A former Arizona teacher was sentenced Friday to 20 years in prison for having sex multiple times with one of her students, a 13-year-old boy.The sentence, the minimum that 28-year-old Brittany Zamora faced, was the culmination of a sensational case that drew worldwide attention, The Arizona Republic reported.
In addition to 20 years in prison, 28-year-old Zamora was sentenced to lifetime probation and must register as a sex offender.
His family also argued that Zamora would likely receive a stiffer sentence if she were a man who had committed the same crimes with a girl.
She admitted to 10 counts of sexual misconduct with the pupil, in addition to two counts of child molestation and another two counts of exposing him to sexually explicit materials.
The student's mother wrote in a victim impact statement that Zamora stole her son's innocence.
In one instance, Zamora had an 11-year-old boy, who was a friend of her victim, to stand and watch them during an encounter in the classroom.

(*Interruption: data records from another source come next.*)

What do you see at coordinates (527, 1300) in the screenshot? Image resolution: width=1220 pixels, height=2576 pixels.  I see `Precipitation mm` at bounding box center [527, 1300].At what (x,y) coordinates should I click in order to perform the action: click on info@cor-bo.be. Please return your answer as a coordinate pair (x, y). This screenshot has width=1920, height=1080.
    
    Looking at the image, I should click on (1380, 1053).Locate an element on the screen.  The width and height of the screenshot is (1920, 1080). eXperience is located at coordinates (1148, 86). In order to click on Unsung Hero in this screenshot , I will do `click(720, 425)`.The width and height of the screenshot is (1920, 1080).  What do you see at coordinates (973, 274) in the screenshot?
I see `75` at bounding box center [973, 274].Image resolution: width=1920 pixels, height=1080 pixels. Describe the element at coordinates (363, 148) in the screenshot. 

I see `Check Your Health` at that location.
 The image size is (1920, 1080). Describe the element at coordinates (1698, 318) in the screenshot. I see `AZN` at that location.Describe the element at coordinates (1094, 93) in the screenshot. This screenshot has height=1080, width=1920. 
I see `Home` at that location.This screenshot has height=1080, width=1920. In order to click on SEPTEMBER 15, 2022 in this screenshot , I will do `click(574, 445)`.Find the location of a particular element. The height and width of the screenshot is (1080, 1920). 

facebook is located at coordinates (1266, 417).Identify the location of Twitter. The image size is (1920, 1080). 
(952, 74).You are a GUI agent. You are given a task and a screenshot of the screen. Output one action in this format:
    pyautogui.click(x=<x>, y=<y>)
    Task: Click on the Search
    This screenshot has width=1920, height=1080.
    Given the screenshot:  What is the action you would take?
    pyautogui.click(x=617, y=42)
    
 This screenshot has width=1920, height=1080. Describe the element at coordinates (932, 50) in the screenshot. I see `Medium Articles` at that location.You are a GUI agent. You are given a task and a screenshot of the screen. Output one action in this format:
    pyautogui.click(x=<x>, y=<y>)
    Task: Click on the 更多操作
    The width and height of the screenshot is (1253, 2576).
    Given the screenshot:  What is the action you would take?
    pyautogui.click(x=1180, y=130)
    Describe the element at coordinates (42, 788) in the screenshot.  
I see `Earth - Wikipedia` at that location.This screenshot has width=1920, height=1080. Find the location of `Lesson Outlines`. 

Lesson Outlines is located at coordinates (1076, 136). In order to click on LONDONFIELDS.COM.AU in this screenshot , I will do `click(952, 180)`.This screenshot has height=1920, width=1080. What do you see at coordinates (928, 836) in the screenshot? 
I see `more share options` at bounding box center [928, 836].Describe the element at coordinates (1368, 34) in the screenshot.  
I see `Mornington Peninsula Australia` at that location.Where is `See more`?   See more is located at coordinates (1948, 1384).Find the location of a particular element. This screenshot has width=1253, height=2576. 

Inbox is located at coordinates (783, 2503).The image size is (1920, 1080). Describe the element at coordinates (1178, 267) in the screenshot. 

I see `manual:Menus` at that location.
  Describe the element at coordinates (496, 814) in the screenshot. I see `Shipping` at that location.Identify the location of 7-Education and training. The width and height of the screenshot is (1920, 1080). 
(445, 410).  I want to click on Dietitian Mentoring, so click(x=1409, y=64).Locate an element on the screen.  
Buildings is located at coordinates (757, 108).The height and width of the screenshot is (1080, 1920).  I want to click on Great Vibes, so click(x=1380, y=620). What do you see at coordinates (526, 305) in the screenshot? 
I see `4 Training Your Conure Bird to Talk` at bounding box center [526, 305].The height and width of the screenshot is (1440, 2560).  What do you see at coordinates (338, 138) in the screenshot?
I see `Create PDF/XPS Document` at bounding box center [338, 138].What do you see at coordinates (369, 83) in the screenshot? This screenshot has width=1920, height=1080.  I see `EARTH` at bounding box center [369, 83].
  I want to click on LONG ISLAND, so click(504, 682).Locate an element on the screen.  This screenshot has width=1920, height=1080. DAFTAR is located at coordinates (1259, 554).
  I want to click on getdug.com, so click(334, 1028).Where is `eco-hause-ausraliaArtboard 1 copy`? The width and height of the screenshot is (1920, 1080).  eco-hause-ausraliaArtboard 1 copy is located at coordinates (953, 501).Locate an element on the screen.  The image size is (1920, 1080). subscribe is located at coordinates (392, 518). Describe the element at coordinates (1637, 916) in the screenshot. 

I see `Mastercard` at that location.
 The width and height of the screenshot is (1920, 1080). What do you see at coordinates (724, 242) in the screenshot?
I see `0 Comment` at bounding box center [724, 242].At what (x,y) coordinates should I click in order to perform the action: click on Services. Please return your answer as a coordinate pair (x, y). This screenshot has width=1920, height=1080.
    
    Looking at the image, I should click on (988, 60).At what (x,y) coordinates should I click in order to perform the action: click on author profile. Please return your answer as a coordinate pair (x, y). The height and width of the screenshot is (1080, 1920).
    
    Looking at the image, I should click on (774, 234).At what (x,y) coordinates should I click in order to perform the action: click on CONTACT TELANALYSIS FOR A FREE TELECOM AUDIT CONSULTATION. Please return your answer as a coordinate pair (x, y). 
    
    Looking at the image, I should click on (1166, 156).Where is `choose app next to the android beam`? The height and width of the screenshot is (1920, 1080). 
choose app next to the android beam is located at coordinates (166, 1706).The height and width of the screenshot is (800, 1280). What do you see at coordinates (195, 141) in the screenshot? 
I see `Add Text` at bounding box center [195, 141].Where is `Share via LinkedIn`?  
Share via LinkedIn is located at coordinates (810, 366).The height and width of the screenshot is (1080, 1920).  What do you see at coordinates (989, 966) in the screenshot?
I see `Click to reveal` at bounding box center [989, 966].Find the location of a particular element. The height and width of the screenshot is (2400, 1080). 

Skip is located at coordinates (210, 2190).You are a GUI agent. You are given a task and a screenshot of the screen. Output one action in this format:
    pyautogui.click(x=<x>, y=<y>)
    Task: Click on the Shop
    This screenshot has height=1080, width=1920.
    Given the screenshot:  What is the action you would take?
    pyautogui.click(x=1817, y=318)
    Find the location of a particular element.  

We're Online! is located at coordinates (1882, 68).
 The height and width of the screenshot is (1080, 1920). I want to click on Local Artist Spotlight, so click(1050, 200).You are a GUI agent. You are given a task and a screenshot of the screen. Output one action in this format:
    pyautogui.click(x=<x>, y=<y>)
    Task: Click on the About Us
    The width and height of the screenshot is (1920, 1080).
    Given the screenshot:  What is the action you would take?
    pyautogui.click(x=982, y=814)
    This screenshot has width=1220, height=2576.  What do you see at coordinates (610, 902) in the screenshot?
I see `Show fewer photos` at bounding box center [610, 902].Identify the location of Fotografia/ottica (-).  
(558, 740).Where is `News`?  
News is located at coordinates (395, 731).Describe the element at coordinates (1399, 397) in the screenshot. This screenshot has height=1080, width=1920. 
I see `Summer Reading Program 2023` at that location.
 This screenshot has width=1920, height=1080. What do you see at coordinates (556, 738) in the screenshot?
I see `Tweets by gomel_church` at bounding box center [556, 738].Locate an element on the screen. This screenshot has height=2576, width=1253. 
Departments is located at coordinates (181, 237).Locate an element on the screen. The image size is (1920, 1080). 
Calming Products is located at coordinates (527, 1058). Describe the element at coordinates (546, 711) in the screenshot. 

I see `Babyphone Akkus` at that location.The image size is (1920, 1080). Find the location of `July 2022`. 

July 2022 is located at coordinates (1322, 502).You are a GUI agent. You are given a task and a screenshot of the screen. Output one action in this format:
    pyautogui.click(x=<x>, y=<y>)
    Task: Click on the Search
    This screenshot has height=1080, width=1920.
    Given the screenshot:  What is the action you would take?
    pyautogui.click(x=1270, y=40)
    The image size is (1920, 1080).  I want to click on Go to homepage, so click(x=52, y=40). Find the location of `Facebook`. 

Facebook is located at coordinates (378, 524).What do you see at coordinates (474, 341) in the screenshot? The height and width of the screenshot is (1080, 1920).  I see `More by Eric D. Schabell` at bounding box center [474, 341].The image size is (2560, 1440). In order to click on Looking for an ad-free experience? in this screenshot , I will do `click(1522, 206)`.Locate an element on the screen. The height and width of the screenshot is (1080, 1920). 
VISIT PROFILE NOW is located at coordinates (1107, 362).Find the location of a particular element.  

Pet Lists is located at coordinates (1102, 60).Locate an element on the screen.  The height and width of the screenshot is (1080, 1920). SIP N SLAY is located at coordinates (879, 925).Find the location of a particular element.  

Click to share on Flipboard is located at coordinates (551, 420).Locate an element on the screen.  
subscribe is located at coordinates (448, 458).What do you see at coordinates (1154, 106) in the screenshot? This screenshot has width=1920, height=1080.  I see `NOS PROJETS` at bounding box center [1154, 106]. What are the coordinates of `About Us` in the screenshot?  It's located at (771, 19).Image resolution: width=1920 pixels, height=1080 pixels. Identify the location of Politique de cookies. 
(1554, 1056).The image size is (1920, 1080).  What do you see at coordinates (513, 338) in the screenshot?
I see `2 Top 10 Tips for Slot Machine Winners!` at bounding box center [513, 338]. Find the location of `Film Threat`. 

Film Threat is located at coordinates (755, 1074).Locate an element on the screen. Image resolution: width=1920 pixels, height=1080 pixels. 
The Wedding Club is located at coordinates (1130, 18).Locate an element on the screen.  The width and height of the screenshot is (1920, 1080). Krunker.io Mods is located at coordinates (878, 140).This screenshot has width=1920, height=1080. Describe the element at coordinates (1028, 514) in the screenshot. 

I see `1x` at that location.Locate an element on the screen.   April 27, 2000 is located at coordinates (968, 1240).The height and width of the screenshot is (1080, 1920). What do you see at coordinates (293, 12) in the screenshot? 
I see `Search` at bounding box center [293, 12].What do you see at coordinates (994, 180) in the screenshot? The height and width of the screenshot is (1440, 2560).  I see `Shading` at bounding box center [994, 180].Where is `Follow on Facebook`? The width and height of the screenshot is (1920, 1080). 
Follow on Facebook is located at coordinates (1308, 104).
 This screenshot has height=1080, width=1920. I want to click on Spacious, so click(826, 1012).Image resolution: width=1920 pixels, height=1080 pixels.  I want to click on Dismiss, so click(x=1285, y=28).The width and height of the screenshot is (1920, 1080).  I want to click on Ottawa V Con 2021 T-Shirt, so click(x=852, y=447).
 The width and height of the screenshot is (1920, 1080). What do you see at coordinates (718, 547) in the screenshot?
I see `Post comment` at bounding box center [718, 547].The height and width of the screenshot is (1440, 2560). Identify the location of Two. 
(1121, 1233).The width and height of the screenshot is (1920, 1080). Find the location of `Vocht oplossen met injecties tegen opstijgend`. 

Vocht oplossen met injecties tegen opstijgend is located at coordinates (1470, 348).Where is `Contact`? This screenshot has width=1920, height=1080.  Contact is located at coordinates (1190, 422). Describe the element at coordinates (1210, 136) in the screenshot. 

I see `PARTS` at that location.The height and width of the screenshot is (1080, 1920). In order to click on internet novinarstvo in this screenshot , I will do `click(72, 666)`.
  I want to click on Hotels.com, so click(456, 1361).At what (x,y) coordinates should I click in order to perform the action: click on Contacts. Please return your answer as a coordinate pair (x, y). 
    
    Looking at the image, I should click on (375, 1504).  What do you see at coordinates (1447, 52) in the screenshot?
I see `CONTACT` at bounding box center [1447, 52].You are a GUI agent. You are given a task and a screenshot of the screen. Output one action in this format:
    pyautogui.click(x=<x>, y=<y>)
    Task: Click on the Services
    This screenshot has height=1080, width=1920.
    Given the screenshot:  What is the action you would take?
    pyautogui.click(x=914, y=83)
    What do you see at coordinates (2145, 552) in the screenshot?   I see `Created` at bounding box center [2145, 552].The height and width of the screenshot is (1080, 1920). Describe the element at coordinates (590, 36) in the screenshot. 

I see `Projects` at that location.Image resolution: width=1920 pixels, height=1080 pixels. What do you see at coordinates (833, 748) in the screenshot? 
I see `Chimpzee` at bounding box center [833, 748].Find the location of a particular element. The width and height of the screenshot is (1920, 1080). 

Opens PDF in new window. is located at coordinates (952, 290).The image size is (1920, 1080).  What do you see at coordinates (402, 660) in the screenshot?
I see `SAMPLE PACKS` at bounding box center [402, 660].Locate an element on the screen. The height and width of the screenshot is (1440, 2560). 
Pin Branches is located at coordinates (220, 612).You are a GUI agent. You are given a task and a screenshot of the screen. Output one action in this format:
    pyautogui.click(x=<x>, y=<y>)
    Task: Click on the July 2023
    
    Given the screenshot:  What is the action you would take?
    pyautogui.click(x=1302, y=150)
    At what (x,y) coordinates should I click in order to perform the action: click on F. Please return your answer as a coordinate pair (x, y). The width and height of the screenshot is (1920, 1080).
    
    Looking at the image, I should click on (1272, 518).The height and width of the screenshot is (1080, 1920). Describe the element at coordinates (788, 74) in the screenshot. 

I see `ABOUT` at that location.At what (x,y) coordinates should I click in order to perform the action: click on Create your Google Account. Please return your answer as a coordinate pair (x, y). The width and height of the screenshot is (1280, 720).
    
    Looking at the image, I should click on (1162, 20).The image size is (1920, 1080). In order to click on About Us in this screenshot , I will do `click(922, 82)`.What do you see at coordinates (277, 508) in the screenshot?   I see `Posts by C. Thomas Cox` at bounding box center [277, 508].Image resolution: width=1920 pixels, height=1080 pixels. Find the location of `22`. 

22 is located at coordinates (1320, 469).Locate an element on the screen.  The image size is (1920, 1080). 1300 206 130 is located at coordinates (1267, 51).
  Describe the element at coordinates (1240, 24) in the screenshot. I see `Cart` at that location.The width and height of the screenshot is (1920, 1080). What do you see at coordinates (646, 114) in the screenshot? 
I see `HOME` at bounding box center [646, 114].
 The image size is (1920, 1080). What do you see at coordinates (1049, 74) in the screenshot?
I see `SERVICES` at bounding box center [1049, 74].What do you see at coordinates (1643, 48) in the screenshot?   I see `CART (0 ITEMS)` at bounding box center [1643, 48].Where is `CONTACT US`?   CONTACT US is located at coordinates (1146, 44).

"I am a good and genuine person who made a mistake and regret it deeply", Zamora told the court.
She will be nearly 50-years-old when she's sprung.
Zamora, in turn, apologized to the victims and their families, saying she was "not a threat to society", right before she was sentenced.
As part of the plea agreement, 12 other criminal charges against Zamora will be dismissed.
The boy's mother said she hated Zamora for what she'd done to her child.
The Grade 6 teacher at Las Brisas Academy in Goodyear was busted in 2018 after the boy's parents discovered raunchy text messages from Zamora.
"Brittany Zamora will not even be 50 when she leaves prison". Zamora's husband has already settled his end of the lawsuit. The suit alleged Mr. Zamora never alerted authorities about the molestation.
In a statement read by Zamora's lawyer following her sentence, she hit out at the media for portraying her as a "monster" throughout the trial.
The case has drawn worldwide attention since the sixth-grade teacher was arrested in March 2018. He also left the victim's father emotionally distressed by his phone calls, attorney Steve Weinberger said. They said they plan to focus on holding school administrators accountable.